Vielleicht ist dies die Zukunft, ein gigantisches Wurstfestival der Marke Supreme, bei dem die Fans bereit sind, sich einer Polizeianzeige zu stellen. Wir hoffen nicht, aber aus Verzweiflung nehmen wir diese urbane und unkonventionelle Dystopie der neuen Baby Gang an, jetzt ein „Erzitaliener“: Es ist seine Welt, mit der wir uns heute auseinandersetzen müssen und die wir nicht delegieren können seine Geschichte zu Webzines für Teenager oder zum rechten Moralisierungsmantra der Rete 4-Talkshows, die Baby und alle Fallensteller der zweiten Generation per Dekret loswerden möchten.

Der einzige in der Szene, der Zaccaria bisher in die Dimension gebracht hat, die er verdient, war Fabri Fibra, der ihn in der Neuveröffentlichung seiner Single zum Rap aufrief In Italien, eben um einen neuen Teil der Gesellschaft zu repräsentieren, den der Rest der Kulturszene immer noch ignoriert oder aus Unfug zur Schundunterhaltung degradiert. Dem Künstler gelang das mit seinem neuen Album nicht: Vielleicht hätte er es sich erlauben können, das Beste einer neuen Szene von unten um sich zu sammeln, die weniger bekannt ist als Blanco oder Sfera, die aber den Erfolg ihres Albums besser unterstrichen hätte Heute, fernab von Sanremo, Talent und Sommerhits, „vom Volk für das Volk“, wie es beim Club Dogo vor mehr als einem Jahrzehnt der Fall war. Die Hoffnung, die wir für ihn machen können, besteht darin, seinen Weg direkt weiterzugehen, ohne den Rat von Plattenfirmen anzunehmen, die nur Geld sammeln wollen, und beim nächsten Mal aufzugeben, ein Monsteralbum mit 16 Titeln zu produzieren, und sich allein auf die Entwicklung der Geschichte zu konzentrieren , wie er es in den ersten Stücken des Albums tut – Krieg Und Bloods & Crips – bevor man sich auf den Kompromiss einlässt, Songs zu präsentieren und sinnlose Versuche zu machen (von allen ist der sinnloseste überhaupt). Gangster-Ständchen mit Rocco Hunt). Wenn es passiert, wird nicht Baby nach Sanremo gehen, sondern Sanremo, das zu ihm geht.
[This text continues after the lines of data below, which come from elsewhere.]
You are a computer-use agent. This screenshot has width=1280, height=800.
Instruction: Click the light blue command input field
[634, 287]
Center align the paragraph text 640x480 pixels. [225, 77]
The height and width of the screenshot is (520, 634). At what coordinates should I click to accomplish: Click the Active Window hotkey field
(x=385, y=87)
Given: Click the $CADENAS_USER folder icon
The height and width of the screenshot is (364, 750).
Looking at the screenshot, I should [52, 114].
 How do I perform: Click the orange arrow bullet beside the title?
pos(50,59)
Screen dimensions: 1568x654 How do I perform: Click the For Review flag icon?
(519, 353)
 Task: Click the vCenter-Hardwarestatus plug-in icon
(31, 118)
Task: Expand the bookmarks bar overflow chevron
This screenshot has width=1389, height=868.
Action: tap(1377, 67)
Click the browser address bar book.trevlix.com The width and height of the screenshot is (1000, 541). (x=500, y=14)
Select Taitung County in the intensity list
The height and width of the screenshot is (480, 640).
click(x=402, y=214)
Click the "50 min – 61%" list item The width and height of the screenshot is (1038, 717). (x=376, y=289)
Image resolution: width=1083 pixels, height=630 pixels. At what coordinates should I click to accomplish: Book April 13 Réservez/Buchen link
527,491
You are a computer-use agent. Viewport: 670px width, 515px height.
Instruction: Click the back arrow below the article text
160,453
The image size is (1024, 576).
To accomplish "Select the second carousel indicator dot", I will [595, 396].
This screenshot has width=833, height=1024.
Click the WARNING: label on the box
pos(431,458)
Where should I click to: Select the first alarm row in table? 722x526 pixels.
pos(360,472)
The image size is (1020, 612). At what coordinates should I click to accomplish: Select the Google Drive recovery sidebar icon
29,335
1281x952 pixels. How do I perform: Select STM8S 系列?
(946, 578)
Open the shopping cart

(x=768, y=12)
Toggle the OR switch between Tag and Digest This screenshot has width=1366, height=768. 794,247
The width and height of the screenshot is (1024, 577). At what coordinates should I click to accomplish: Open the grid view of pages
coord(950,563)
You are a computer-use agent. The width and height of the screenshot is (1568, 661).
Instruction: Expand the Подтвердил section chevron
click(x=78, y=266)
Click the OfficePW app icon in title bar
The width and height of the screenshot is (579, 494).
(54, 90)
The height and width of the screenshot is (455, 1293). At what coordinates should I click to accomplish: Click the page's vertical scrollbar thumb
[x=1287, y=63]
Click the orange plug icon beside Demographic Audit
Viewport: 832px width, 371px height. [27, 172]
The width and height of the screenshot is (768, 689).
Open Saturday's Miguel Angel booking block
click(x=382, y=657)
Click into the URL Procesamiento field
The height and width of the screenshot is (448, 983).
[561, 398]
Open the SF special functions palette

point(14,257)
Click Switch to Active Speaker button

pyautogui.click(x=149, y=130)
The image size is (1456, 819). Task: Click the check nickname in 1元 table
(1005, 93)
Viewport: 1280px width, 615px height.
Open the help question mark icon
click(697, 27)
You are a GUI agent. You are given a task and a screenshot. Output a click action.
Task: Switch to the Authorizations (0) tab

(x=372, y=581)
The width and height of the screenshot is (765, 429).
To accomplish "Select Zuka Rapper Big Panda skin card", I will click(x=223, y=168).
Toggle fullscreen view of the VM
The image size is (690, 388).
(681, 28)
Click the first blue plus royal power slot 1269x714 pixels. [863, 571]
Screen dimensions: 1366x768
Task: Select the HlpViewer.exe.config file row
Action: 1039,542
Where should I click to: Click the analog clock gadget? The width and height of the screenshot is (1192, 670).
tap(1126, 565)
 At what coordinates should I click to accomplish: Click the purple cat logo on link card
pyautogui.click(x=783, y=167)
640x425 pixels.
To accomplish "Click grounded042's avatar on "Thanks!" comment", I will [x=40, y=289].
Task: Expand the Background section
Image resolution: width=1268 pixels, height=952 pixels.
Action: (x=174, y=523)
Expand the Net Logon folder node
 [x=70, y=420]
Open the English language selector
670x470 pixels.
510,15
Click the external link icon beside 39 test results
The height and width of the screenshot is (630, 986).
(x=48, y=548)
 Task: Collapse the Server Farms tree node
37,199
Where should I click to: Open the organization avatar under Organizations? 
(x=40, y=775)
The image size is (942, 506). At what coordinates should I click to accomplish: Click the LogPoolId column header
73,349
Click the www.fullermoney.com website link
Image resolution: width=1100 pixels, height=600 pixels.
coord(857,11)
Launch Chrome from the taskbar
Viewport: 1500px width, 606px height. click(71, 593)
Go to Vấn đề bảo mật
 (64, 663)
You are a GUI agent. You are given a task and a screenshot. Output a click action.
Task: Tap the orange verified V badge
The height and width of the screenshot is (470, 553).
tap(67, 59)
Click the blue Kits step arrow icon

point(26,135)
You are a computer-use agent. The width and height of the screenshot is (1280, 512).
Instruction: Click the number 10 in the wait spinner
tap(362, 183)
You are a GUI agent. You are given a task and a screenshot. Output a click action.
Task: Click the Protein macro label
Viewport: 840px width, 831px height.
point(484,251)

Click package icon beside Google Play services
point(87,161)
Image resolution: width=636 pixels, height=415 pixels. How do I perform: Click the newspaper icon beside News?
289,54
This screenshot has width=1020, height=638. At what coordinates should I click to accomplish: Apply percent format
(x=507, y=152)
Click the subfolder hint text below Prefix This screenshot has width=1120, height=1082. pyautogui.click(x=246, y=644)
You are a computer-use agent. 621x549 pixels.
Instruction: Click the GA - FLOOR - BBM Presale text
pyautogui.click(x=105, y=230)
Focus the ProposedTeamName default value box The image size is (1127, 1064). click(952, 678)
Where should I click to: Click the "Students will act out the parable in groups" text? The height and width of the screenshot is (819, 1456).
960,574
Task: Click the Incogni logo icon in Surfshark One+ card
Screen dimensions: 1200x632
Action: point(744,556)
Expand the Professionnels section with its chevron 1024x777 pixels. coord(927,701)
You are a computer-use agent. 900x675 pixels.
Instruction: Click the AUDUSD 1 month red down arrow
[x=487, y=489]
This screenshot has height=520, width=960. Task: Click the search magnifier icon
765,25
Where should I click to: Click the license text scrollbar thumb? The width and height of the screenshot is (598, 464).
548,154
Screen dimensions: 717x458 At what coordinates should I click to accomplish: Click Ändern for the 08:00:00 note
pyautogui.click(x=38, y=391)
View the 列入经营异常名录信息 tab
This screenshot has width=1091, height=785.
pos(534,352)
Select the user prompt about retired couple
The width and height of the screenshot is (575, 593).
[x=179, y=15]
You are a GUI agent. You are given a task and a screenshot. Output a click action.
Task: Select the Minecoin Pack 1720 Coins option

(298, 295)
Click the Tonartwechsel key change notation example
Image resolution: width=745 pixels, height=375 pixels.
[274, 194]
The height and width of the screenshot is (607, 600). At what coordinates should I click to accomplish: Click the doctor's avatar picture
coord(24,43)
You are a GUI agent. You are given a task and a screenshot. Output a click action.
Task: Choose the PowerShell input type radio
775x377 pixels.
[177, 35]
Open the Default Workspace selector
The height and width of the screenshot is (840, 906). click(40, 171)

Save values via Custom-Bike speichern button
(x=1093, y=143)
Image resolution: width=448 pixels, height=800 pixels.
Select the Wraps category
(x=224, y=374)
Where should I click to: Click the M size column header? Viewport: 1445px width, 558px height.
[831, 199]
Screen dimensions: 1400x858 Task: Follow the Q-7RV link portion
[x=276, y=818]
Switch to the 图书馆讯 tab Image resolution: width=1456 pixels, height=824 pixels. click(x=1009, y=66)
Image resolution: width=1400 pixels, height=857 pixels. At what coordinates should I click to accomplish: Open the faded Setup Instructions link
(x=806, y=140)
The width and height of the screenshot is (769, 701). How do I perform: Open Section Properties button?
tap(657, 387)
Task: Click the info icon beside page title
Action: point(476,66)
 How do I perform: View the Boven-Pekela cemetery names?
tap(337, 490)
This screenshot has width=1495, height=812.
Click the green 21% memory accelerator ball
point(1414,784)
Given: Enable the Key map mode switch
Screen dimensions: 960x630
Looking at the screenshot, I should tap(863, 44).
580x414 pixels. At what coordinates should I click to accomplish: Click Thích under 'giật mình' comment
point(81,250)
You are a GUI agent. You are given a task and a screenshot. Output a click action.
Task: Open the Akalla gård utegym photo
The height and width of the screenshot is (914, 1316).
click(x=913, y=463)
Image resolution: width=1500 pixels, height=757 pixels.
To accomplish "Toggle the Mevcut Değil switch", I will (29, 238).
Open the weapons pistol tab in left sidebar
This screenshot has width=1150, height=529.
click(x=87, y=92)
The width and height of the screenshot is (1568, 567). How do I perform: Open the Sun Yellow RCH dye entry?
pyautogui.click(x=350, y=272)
Die Geschichte dieses Jungen, der heute unter Hausarrest steht, ohne Interviews zu Werbezwecken geben und seine Musik im Forum spielen zu können, zeigt uns mehr als das Album, dass Rap als sozialer Auftrieb eine riesige Abzocke ist Flop aufgrund einer Unterschätzung des Potenzials: Der Aufzug ist schon seit einiger Zeit kaputt, wir müssen neue Wege finden, am besten in der Gruppe, und Baby Gang hat das Potenzial, eigene Wege zu gehen.